What you should do: Every line containing "orange" should be copied out. Go through the entries and find them.
-- Task input follows --
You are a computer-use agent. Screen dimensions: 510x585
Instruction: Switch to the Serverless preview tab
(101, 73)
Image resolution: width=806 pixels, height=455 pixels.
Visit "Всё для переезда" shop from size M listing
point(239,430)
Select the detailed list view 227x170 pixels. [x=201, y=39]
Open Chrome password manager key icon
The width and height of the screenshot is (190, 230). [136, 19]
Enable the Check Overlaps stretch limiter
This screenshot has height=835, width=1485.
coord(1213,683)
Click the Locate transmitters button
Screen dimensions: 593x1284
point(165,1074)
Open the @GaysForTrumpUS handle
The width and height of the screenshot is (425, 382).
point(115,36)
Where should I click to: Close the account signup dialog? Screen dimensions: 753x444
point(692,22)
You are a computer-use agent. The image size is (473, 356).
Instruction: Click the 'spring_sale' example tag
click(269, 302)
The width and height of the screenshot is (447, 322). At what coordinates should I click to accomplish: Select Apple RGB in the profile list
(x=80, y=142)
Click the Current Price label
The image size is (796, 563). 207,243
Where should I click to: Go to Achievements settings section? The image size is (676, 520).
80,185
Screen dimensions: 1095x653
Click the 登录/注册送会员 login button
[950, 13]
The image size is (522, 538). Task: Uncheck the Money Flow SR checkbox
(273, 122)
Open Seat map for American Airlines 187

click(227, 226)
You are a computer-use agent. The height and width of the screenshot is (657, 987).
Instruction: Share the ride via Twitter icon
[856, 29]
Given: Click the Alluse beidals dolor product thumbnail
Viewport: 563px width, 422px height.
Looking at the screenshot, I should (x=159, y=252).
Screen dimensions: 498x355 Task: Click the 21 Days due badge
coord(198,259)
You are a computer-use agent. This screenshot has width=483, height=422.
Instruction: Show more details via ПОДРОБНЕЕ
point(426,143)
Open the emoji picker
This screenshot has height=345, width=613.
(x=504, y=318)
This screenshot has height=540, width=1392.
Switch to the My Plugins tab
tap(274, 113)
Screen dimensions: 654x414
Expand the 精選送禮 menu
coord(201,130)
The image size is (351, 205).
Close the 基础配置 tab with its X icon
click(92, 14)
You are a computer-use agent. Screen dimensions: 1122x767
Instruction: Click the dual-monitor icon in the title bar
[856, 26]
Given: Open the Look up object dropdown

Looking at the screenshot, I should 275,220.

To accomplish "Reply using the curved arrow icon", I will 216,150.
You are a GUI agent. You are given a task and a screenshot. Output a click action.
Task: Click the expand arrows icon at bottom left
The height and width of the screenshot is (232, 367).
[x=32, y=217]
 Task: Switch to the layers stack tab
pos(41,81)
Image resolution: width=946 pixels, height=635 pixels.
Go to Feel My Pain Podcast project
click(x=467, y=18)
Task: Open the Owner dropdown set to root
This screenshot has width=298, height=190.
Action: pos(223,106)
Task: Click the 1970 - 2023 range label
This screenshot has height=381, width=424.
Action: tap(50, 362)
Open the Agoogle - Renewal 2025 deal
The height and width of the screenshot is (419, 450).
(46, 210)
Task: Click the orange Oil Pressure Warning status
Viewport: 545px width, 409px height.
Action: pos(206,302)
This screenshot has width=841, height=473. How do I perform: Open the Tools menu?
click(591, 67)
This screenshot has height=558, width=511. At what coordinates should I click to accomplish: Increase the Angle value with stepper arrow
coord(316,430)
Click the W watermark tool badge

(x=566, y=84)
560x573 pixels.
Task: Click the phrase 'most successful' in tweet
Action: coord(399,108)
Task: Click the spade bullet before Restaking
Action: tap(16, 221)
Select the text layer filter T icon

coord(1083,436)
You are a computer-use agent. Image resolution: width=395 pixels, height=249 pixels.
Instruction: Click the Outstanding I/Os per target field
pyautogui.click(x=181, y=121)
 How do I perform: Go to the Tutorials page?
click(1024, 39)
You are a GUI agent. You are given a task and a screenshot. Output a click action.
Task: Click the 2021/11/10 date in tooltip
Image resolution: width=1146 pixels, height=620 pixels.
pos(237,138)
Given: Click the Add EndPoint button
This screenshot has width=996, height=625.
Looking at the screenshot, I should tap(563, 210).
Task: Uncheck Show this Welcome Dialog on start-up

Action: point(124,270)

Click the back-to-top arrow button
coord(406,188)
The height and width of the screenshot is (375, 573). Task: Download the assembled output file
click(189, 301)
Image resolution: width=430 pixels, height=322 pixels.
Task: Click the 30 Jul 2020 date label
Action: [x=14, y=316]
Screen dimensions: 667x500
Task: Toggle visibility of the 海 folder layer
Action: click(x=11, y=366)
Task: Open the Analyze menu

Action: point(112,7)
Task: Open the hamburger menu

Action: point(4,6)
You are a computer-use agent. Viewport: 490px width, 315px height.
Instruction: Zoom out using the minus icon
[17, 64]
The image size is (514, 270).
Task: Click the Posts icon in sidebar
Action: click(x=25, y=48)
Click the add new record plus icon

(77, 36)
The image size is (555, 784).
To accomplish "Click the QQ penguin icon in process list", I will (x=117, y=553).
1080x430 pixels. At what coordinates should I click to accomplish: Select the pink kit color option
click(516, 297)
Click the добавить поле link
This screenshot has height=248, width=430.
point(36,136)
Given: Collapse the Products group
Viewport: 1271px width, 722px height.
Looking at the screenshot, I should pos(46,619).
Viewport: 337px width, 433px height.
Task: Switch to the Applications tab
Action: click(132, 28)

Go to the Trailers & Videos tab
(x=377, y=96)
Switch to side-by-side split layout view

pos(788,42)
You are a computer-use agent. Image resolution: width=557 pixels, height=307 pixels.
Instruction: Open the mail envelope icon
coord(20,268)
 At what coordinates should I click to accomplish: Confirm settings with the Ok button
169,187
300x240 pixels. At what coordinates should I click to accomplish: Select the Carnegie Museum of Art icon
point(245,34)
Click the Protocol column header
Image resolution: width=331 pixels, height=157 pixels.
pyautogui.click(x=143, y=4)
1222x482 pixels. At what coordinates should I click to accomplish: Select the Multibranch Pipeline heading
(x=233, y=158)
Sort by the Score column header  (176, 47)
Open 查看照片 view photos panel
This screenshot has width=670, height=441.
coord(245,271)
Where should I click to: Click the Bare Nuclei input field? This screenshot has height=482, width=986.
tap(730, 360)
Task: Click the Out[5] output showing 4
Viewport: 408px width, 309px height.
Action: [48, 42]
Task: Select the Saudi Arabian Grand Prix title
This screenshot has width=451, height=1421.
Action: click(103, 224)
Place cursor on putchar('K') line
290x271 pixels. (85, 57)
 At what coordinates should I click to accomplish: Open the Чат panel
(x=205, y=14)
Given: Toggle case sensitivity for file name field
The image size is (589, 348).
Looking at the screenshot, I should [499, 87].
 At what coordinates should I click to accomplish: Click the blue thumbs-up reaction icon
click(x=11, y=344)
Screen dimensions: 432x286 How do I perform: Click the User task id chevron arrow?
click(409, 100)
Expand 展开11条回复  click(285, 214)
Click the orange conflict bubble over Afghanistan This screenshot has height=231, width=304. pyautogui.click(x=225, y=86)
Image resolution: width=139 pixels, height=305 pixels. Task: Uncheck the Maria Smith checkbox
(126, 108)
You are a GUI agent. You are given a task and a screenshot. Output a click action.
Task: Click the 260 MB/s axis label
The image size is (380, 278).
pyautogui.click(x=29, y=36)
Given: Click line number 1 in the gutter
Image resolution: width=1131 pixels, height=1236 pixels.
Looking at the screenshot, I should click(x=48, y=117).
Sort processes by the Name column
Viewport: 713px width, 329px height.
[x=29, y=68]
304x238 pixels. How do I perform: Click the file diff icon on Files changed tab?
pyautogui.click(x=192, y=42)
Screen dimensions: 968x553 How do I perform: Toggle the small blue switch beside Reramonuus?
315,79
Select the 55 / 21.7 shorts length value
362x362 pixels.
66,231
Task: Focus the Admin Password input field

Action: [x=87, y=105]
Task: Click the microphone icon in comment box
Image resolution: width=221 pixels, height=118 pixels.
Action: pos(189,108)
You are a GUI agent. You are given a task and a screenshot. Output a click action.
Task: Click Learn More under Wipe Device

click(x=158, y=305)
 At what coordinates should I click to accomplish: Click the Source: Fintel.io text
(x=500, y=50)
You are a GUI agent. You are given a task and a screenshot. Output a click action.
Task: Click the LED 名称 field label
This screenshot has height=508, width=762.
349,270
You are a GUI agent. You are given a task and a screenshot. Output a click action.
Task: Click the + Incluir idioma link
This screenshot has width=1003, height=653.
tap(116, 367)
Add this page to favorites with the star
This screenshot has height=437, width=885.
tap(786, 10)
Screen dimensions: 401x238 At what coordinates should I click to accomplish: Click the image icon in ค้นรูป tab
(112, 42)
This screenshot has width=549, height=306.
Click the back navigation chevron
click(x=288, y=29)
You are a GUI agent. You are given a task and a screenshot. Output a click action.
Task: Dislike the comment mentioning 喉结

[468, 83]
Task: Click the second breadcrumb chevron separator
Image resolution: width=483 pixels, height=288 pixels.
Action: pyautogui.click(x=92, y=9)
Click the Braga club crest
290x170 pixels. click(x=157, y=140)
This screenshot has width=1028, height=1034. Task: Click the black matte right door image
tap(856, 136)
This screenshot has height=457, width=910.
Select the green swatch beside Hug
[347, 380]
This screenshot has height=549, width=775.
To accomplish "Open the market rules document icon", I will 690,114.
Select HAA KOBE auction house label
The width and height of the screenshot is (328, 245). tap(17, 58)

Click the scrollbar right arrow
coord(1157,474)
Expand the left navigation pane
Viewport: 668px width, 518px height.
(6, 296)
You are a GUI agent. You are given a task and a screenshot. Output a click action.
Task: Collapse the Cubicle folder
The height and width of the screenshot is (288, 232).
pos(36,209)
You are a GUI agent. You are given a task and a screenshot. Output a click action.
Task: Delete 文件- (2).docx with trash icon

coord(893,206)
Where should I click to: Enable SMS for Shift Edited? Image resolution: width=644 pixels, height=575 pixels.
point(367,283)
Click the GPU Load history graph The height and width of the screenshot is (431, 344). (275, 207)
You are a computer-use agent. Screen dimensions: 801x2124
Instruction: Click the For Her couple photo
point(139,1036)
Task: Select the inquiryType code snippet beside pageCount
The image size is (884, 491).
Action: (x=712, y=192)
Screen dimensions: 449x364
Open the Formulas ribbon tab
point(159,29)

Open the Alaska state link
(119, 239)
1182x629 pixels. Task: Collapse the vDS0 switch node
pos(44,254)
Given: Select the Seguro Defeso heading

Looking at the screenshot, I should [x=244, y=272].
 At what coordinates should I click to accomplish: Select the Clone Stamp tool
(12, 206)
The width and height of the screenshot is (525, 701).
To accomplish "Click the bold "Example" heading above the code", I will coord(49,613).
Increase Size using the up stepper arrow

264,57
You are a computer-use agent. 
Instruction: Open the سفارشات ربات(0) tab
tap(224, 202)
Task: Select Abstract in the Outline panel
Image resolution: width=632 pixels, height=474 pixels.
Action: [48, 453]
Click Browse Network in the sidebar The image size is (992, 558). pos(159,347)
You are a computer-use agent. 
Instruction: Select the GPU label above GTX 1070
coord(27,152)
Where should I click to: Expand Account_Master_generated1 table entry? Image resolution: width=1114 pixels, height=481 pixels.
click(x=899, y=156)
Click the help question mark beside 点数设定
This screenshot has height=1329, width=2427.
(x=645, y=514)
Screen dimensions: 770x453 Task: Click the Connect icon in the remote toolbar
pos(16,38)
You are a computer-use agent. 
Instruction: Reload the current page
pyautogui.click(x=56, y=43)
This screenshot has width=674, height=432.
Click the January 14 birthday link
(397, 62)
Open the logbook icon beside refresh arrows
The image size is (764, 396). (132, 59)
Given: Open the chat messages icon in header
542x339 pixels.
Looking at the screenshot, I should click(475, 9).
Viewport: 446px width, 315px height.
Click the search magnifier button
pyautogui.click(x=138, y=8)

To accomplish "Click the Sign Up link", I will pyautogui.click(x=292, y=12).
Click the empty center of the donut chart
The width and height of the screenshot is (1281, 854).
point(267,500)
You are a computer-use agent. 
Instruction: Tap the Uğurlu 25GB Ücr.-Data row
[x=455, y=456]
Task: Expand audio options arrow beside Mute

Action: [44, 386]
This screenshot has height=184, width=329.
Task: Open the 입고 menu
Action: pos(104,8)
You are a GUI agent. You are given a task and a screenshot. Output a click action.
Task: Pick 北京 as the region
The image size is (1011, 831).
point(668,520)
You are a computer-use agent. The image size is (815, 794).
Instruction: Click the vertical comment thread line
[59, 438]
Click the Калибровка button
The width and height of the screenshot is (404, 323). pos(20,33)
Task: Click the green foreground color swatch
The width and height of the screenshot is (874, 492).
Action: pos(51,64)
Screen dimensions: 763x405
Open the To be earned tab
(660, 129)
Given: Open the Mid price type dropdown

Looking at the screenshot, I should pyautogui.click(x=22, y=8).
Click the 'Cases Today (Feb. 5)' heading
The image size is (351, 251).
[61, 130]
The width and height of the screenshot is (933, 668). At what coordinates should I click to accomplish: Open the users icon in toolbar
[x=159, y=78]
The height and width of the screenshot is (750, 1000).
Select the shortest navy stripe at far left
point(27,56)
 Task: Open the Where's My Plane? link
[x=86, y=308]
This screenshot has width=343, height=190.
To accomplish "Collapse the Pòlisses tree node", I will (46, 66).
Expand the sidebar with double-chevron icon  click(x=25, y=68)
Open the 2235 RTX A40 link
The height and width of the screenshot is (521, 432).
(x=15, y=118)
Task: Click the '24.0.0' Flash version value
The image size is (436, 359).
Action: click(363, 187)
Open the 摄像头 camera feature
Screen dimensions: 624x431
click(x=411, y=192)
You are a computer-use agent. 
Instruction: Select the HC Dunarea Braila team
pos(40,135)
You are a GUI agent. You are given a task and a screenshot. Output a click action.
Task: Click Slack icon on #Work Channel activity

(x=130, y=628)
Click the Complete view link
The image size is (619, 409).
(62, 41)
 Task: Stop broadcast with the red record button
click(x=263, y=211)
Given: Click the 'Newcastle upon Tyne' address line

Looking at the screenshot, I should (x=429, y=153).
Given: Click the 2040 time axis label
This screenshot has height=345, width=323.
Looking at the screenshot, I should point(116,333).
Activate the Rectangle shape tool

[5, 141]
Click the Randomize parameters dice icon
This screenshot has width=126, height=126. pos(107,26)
-- Task input concluded --
Result:
Task: Click the orange Oil Pressure Warning status
Click the orange conflict bubble over Afghanistan This screenshot has height=231, width=304. pyautogui.click(x=225, y=86)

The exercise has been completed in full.